L’analyse d'Hilaire de Crémiers dans le numéro de septembre de Politique Magazine.
La route de l’histoire tourne sous nos yeux. Les dirigeants français ne voient pas ce virage, aveuglés qu’ils sont par leurs certitudes. Leur conduite finira dans le fossé. Peut-être plus vite qu’on ne le pense.
L’État de l’Europe et du monde dans les quelques années à venir sera tout autre que ce que les dirigeants français imaginent encore aujourd’hui. Ils continuent à se réciter entre eux et à débiter en public les cours qu’ils apprenaient, il y a vingt et trente ans, dans leurs écoles et leurs facultés. L’intégration européenne était l’avenir radieux et obligé. Le « toujours plus gros », « toujours plus unifié », « toujours plus riche » étaient la loi d’une évidence qui ne pouvait être contestée.

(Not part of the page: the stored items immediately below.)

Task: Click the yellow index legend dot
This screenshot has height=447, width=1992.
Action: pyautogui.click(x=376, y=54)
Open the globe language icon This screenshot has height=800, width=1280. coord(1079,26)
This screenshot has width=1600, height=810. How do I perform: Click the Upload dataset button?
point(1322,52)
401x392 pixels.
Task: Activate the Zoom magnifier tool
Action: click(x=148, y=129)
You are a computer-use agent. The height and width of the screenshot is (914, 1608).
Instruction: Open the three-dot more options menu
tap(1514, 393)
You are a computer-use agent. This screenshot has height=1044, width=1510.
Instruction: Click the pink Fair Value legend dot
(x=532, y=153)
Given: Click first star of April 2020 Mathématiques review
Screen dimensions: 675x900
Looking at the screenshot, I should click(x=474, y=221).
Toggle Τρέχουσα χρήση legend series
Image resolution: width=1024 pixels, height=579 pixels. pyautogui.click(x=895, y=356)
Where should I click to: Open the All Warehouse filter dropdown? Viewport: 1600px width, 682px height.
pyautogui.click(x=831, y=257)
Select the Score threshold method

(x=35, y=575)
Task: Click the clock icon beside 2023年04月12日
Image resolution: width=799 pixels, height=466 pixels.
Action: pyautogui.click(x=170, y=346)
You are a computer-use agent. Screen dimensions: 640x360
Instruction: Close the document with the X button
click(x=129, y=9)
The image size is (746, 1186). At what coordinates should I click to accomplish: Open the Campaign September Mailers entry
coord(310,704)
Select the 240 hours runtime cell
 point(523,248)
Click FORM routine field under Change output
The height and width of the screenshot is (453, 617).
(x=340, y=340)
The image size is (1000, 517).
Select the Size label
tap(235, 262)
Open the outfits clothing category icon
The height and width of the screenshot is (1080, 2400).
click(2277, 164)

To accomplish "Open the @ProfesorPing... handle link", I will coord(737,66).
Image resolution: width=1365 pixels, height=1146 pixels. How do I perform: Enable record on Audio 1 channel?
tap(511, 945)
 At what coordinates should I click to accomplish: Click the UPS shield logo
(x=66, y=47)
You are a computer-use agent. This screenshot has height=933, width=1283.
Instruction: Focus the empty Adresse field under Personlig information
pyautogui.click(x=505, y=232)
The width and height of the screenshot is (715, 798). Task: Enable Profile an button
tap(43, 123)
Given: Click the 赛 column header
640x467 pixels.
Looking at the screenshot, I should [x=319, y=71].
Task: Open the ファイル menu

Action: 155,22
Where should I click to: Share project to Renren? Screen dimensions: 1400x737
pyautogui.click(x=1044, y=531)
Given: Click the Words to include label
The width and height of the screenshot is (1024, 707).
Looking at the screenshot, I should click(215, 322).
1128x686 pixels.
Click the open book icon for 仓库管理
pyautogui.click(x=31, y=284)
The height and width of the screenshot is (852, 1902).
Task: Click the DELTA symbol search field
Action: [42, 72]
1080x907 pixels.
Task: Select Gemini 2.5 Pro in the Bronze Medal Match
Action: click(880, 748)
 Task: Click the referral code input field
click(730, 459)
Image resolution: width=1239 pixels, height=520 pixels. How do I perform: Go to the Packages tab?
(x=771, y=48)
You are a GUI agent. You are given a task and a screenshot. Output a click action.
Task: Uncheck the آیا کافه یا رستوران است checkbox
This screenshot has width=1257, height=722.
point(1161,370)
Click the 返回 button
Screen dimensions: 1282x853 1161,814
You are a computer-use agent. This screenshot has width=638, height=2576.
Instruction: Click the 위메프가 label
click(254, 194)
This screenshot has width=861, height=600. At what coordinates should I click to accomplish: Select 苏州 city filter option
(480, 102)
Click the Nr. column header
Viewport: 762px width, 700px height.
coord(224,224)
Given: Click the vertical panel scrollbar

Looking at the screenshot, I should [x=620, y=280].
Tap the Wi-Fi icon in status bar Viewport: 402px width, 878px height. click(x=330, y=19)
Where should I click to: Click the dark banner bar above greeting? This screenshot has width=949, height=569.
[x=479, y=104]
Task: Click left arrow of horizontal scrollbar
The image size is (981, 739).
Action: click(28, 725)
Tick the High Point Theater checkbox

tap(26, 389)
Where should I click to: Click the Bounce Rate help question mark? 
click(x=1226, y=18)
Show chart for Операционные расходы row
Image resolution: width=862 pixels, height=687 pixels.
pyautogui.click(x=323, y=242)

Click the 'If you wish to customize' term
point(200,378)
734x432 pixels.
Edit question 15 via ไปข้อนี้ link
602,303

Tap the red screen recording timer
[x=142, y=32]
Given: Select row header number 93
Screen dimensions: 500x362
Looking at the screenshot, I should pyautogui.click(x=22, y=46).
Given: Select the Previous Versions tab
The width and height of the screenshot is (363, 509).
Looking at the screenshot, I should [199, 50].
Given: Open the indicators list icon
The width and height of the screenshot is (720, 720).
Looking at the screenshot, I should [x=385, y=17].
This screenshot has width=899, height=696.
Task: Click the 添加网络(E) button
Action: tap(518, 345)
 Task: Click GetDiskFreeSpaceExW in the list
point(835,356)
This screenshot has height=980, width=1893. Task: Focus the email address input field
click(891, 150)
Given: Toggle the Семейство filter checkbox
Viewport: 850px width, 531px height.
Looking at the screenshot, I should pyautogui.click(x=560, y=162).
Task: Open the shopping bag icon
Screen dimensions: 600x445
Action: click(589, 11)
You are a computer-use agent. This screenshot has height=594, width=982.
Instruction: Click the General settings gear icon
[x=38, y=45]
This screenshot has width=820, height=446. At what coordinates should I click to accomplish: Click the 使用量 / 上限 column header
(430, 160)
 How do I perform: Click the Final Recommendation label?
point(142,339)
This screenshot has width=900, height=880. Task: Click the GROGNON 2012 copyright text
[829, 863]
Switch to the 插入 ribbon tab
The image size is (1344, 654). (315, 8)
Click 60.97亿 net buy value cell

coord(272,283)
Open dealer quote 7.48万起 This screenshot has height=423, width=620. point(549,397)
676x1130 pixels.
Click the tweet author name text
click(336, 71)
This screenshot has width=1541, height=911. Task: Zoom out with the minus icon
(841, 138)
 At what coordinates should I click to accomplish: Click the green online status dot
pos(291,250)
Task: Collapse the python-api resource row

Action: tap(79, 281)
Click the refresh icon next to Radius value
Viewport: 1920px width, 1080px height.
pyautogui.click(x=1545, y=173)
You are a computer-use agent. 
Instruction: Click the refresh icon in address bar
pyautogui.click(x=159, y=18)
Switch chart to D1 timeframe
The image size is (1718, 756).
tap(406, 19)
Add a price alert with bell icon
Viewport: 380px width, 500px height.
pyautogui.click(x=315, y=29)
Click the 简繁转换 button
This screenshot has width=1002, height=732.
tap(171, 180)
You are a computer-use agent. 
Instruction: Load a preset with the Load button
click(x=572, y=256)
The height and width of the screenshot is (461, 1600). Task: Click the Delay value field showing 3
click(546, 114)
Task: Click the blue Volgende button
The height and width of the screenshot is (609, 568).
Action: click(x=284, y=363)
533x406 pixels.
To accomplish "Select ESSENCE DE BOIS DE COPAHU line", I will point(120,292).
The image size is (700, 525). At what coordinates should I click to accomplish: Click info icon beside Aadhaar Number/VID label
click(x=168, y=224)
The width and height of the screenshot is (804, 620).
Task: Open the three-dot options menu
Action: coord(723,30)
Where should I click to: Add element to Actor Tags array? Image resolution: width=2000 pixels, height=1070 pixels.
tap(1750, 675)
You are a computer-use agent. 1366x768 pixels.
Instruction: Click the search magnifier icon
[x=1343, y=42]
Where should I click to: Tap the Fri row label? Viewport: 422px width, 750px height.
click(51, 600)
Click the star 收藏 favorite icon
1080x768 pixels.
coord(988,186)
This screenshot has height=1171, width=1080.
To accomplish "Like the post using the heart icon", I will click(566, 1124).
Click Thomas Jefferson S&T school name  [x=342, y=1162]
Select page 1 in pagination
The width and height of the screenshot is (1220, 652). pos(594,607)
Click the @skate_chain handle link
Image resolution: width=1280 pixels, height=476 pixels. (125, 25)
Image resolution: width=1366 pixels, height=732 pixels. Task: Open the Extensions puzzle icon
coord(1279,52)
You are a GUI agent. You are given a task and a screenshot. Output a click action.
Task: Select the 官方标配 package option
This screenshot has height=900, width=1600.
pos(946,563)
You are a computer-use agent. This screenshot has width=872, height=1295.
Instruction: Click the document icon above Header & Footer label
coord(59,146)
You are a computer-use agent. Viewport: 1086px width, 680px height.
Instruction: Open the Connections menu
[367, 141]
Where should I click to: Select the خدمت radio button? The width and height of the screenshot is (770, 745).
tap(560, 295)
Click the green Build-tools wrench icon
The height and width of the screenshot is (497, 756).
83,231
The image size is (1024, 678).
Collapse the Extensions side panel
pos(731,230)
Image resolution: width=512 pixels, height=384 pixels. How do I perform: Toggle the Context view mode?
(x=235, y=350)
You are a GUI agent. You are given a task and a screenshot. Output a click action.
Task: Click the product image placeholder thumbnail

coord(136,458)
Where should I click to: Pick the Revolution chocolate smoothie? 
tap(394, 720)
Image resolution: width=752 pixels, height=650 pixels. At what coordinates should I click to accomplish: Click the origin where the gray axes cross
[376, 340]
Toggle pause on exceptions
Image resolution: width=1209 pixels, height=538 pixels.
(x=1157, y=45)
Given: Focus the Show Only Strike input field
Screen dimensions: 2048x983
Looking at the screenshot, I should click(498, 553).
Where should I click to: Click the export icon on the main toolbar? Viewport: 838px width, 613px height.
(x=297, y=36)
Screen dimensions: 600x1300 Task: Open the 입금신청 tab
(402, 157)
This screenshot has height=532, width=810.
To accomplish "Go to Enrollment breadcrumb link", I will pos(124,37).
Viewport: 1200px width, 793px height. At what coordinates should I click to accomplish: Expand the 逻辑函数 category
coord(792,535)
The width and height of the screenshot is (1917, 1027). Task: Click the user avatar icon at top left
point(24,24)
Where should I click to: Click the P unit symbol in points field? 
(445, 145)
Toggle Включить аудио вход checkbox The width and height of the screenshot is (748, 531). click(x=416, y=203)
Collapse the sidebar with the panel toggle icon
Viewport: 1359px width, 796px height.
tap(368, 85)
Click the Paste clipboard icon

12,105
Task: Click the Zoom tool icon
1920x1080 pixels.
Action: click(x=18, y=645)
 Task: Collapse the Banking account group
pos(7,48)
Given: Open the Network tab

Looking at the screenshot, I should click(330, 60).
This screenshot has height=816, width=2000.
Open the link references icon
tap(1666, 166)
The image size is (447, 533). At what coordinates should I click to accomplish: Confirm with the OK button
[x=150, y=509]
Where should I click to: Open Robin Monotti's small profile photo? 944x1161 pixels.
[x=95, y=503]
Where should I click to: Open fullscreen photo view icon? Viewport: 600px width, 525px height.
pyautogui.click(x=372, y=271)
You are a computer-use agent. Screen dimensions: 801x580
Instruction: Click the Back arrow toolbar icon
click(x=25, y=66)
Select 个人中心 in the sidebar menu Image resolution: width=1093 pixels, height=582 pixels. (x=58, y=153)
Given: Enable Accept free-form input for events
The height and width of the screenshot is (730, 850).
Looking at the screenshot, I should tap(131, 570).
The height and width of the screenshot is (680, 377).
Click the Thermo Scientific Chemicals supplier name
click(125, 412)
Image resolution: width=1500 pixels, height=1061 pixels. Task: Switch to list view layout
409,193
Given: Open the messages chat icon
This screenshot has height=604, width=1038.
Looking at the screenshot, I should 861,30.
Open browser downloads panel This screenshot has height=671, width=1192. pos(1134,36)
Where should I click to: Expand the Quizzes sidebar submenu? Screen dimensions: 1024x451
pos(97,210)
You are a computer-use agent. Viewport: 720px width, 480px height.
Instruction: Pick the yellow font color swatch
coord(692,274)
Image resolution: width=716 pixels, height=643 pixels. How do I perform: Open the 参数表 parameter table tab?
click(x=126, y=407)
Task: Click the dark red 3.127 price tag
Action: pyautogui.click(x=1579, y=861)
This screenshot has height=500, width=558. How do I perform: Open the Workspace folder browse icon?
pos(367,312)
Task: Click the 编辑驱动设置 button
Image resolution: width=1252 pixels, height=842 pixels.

Il fallait les écouter : l’industrie française devait profiter de l’expansion des marchés et de la libéralisation, de toute façon obligatoire (!), des procédures dans le cadre d’une concurrence ouverte et sévèrement surveillée (!). Personne ne songeait aux retournements possibles, aux terribles déconvenues pour les PMI comme pour les entreprises liées par nature à leur destin français.
Quant à l’agriculture française, à les entendre, elle serait la grande gagnante en raison de sa position dominante, la politique agricole commune ayant été conçue pour elle ; il suffisait de la mettre aux normes et d’en réduire drastiquement les effectifs, selon le schéma en vogue. D’ailleurs, électoralement, qu’est-ce que ça compte ? Impossible, il y a encore cinq ans, de faire comprendre que cette politique jetait l’agriculture française dans la double impasse de la guerre des prix et de la subvention mortifère. On sait ce qu’il en est maintenant ; l’agriculture française ne cesse de dégringoler, dépassée par l’Allemagne entre autres. Les paysans n’ont plus qu’à se tuer, ce qui laisse indifférent le politicien, surtout de gauche ; son cœur est ailleurs.
Le commerce, d’après ces mêmes prophètes, suivrait la même voie, la France et l’Europe devant ressembler de plus en plus aux vastes marchés de l’Amérique du Nord avec laquelle elles étaient vouées à s’unir au bénéfice de multinationales puissantes et donc efficientes, comme le prévoit le traité transatlantique en cours. Il était pourtant prévisible que la loi du plus fort et du moins scrupuleux serait alors la règle, destructrice pour tout le reste.